By Constantine Mittendorf
Data is hugely important in running a successful restaurant today. Targeted email marketing campaigns can be an invaluable marketing tool. But trying to collect too much data can land your bistro in hot water. California has specific laws limiting what data can and cannot be collected – restaurants need to be aware of these limitations or it can be very costly.
For example, California enacted the Song-Beverly Credit Card Act in order to promote consumer protection. The Act’s purpose is to protect people’s personal privacy and personal identification information during credit card transactions. California courts have found the Act’s purpose is to protect against the misuse of personal identification information for, among other things, “marketing purposes” – which is exactly why businesses want this data. They want to email you their weekly specials and happy hour deals!
The statute specifically prohibits merchants from requesting or requiring personal identification information as a condition of using a credit card. The key language of the Act is as follows:
… [no] corporation that accepts credit cards for the transaction of business shall … [r]equest, or require as a condition to accepting the credit card … personal identification information….
Courts have found that “personal identification information” includes a customer’s phone number, addresses, and even email addresses. In other words, if a restaurant or diner asks for a customer’s email, phone number, or ZIP code during the credit card payment process, it could open the restaurant to liability under the Act.

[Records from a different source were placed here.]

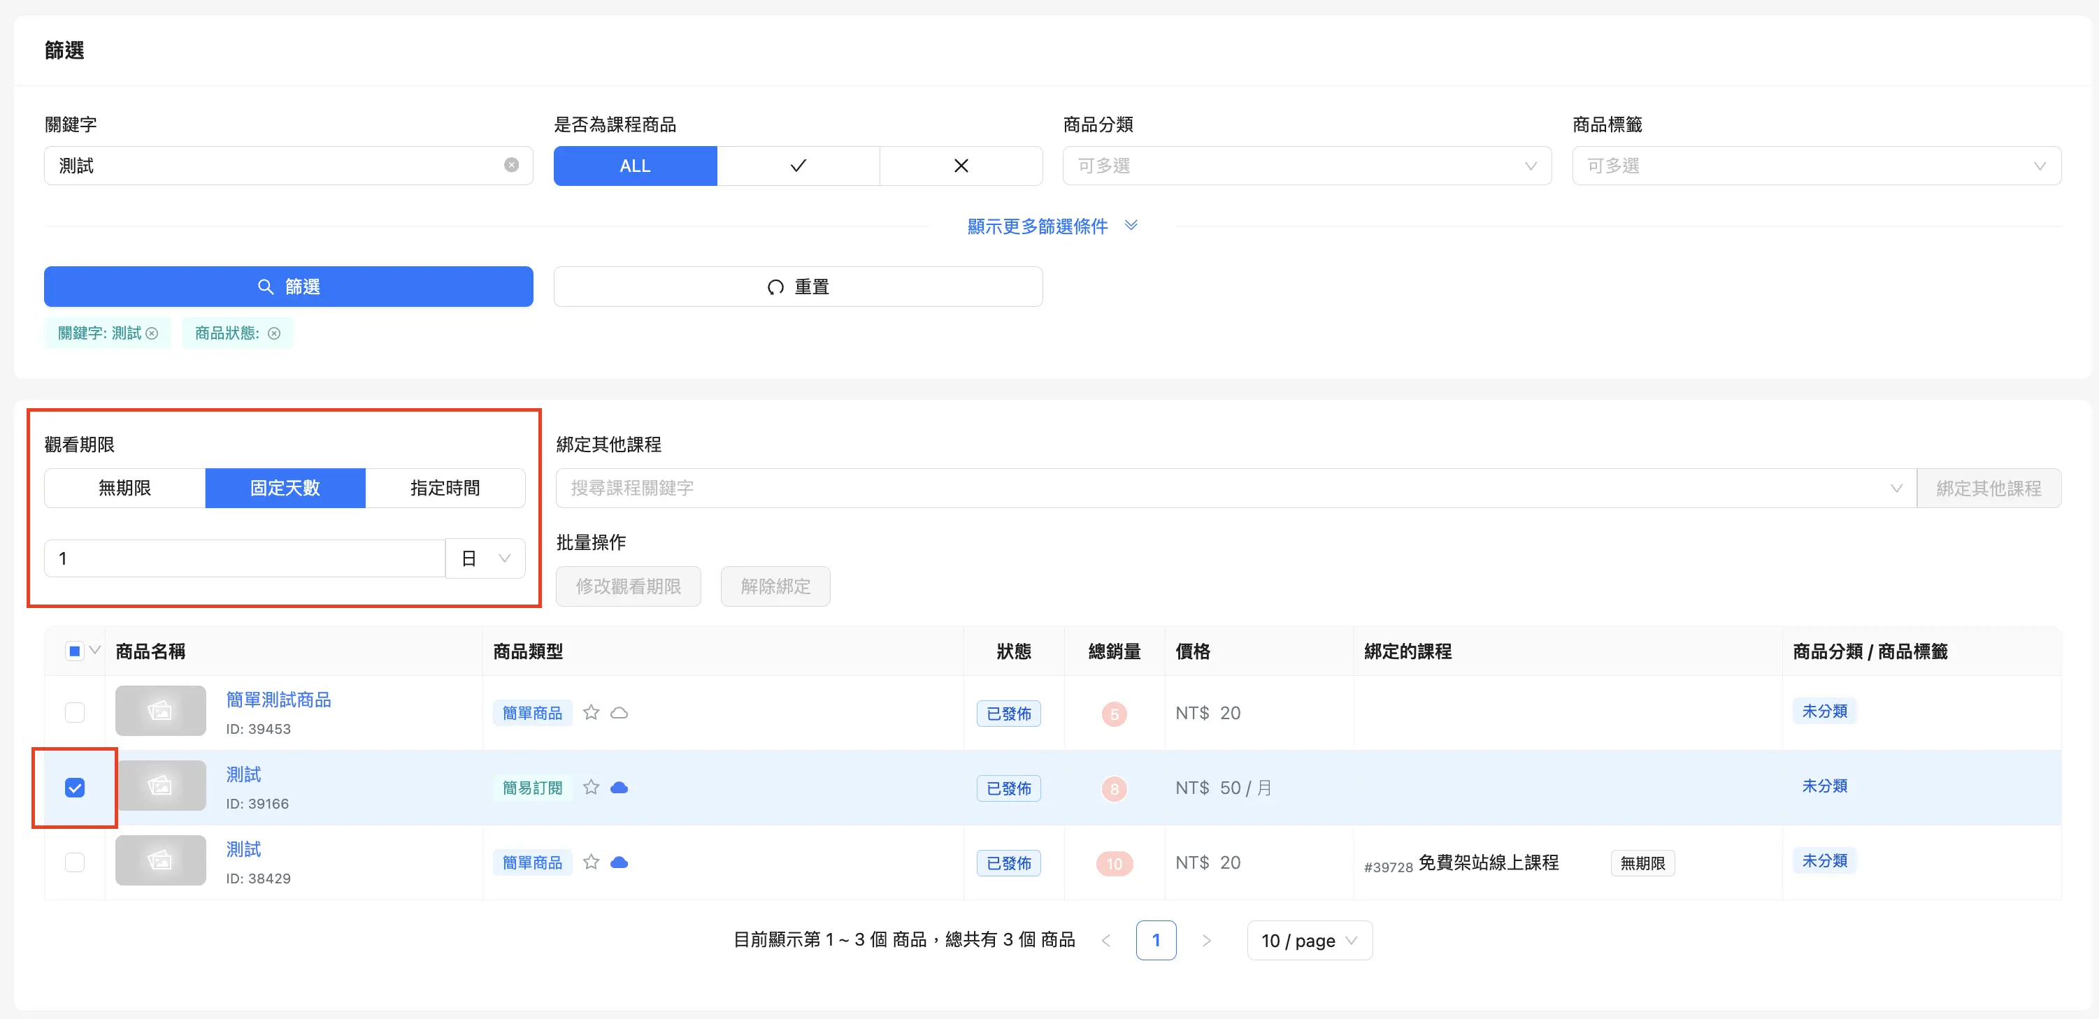The width and height of the screenshot is (2099, 1019).
Task: Select the 指定時間 viewing period tab
Action: tap(445, 488)
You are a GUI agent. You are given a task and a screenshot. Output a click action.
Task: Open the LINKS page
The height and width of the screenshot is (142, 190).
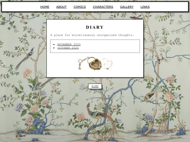pyautogui.click(x=145, y=7)
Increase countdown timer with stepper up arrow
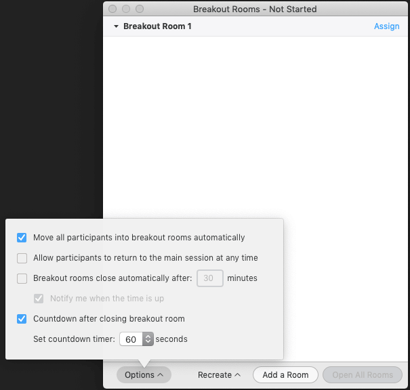Image resolution: width=410 pixels, height=390 pixels. [x=148, y=336]
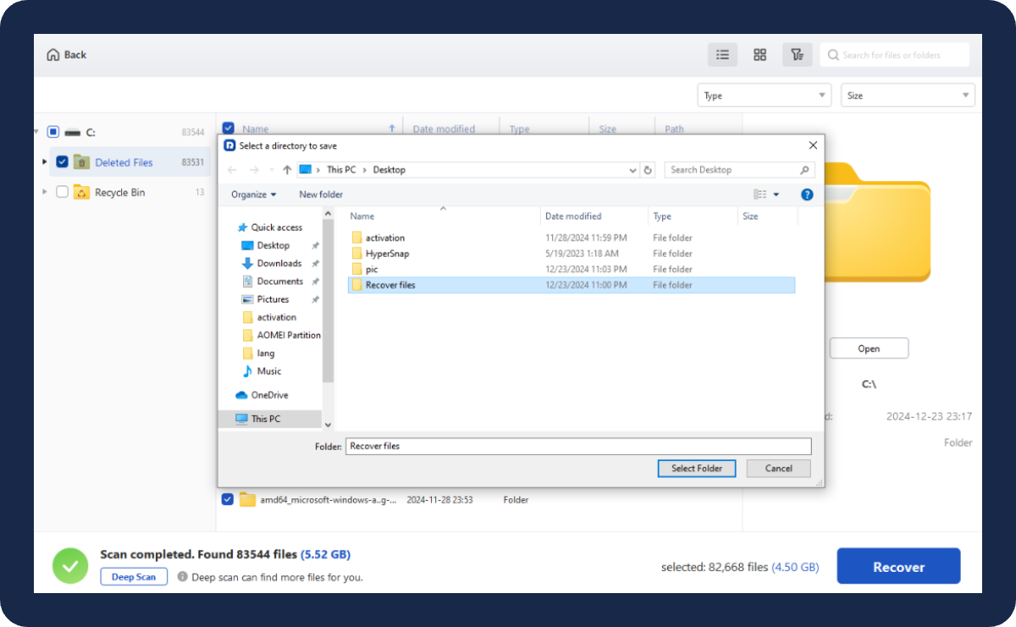Select the Recover files folder row

390,286
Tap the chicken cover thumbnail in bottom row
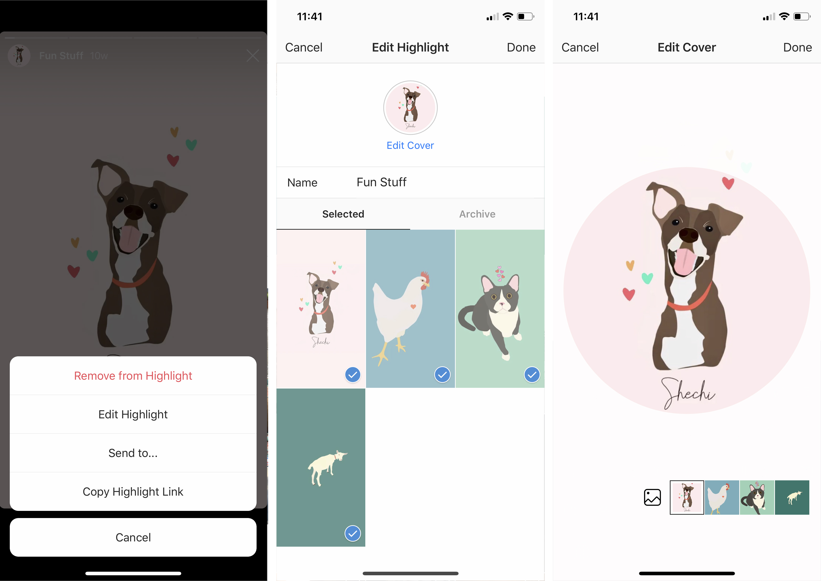The image size is (821, 581). pos(721,497)
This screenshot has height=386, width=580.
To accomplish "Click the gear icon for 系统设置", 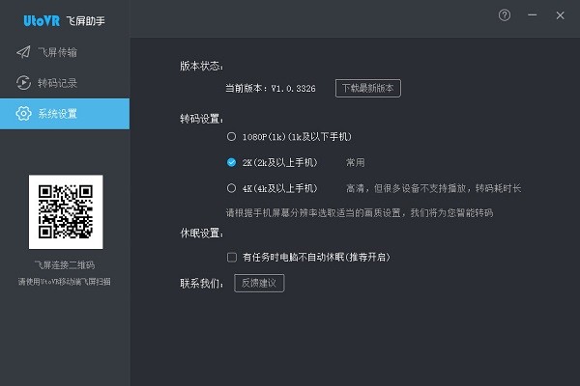I will [x=23, y=114].
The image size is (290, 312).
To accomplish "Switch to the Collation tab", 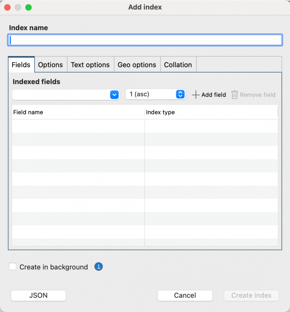I will tap(178, 64).
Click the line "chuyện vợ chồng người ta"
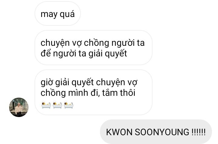Screen dimensions: 218x144 coord(93,43)
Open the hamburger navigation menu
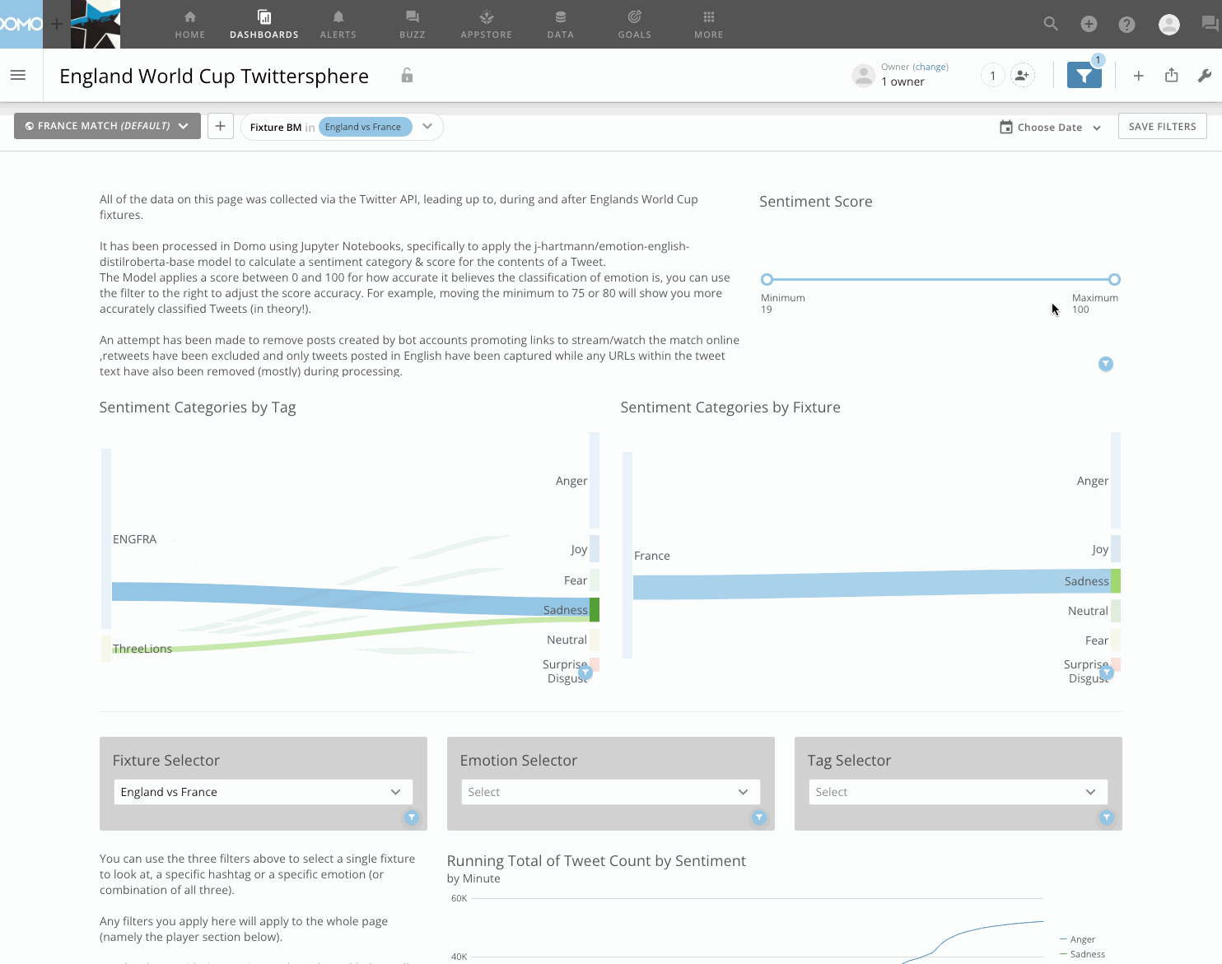The height and width of the screenshot is (964, 1222). [x=19, y=74]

And liability is potentially huge – $250 for the first violation and $1,000 per each subsequent violation. That means if a restaurant requests a mere 100 email addresses a day in violation of the Act, within a couple of weeks the business could be facing over a million dollars in potential liability – a very expensive electronic mailing list.
The other day, I ate lunch at a fast casual restaurant chain. Sure enough, in the middle of the credit card transaction came a request for my email address. Businesses need to be very careful about how they collect, store, monitor, and use customer data. The rules are tricky, and missteps can lead to disaster.